_WHAT THE EXERCISE ASKS_: Whenever a line in the entries includes the word "agent", copy that line out.

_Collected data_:
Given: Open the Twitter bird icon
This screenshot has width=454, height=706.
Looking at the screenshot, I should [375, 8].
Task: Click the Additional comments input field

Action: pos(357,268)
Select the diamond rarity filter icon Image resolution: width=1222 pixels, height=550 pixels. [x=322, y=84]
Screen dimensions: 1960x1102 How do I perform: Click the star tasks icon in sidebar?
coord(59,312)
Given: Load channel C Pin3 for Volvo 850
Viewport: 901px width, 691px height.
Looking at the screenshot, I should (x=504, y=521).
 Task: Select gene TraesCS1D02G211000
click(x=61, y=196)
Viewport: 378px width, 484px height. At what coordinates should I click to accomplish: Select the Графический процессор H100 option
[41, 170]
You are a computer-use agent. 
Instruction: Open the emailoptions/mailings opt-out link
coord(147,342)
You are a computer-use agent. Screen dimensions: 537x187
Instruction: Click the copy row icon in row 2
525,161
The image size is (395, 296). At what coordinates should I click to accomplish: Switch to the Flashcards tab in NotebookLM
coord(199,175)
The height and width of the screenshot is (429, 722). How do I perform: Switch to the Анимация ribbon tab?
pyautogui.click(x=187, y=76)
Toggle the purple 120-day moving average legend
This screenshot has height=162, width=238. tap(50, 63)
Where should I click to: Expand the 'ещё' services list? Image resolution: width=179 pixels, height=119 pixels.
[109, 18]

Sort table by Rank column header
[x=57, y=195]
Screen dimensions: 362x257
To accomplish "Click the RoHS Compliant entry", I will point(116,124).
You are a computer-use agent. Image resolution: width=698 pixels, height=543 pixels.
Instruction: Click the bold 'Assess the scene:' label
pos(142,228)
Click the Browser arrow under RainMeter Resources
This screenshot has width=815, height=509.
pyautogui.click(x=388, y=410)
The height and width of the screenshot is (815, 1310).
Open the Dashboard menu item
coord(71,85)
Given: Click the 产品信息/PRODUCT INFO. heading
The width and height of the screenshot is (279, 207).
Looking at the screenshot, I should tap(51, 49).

_SOLUTION TO THE EXERCISE_:
You are a computer-use agent. 
You are a computer-use agent. Screen dimensions: 537x187
You are a computer-use agent. Image resolution: width=698 pixels, height=543 pixels.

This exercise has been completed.